かつては多くの一中が独自に予備校を経営していた

補習科の存在――“最強”の予備校、岡山朝日には健在

一中には学校が経営する予備校がある、と言ったら驚かれるだろうか。

現在は岡山朝日、松江北、高松などしかないが、かつては安積、日比谷、鳥取西、広島国泰寺、修猷館しゅうゆうかん、鶴丸などに設置されていた。「○○高校補習科」「○○学館」などと呼ばれていた。河合塾の前理事長、河合弘登氏は1965年に日比谷高校を卒業後、同校の補習科に通っていた。こうふり返っている。

「東大受験に落ちた私は、補習科に入る試験を受けると同時に、駿台予備学校の入学試験も受けました。なぜ河合塾ではなく駿台だったかというと、そのころ河合塾はまだ東京に進出していなかったからです。両方合格したので、日比谷高校の補習科に行くことにしました。同じく東大受験に失敗した仲間もみんなそうしたからです。/でも、補習科は、高校時代と教室も同じ、教える先生も同じ、周りも同じ顔ぶれ。何もかも高校時代と変わらないため、気持ちがうまく切り替わらず、結局、2度目の東大受験にも失敗。結果、併願していた慶応義塾大学経済学部に進むことにしました。あの時、補習科ではなく駿台を選んでいたら、東大に受かっていたかもしれないと後から思うことがよくあります(笑)」(NIKKEI STYLEキャリアリーダーの母校 2018年2月12日)

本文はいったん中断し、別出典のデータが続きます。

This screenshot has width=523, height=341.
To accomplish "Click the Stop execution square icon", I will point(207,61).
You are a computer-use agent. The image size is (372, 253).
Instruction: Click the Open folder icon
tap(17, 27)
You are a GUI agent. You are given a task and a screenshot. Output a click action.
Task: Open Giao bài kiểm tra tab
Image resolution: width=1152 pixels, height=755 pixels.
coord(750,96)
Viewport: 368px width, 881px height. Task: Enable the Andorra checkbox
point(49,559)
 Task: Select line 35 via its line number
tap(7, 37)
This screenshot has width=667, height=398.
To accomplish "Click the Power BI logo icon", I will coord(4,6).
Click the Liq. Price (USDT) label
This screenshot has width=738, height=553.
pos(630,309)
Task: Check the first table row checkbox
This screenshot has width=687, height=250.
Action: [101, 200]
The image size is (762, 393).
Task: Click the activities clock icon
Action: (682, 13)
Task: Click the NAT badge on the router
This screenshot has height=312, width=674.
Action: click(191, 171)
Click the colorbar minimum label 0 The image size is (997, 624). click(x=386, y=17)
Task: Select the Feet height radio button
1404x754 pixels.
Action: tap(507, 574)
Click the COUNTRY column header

福岡では、修猷館高校が修猷学館、筑紫丘高校が筑紫丘学館、福岡高校が福高研修学園という予備校を持っていた。

福岡市早良区にある福岡県立修猷館高等学校
福岡市早良区にある福岡県立修猷館高等学校(写真=hyolee2/CC-BY-SA-4.0/Wikimedia Commons

九州にいても東京の有名教授の講義が受けられた

1970年代前半、授業料が年間で修猷館卒は11万円、他校卒は14万円だった。ほかの地元予備校は20万円以上だったので、半額だった。メインとなる講師は修猷館を定年退職した教員だが、現職の教員もまざっている。修猷学館は受験に失敗した浪人生の救済という大義名分はあるが、一方で、退職した教員の受け皿という役割も担っていた。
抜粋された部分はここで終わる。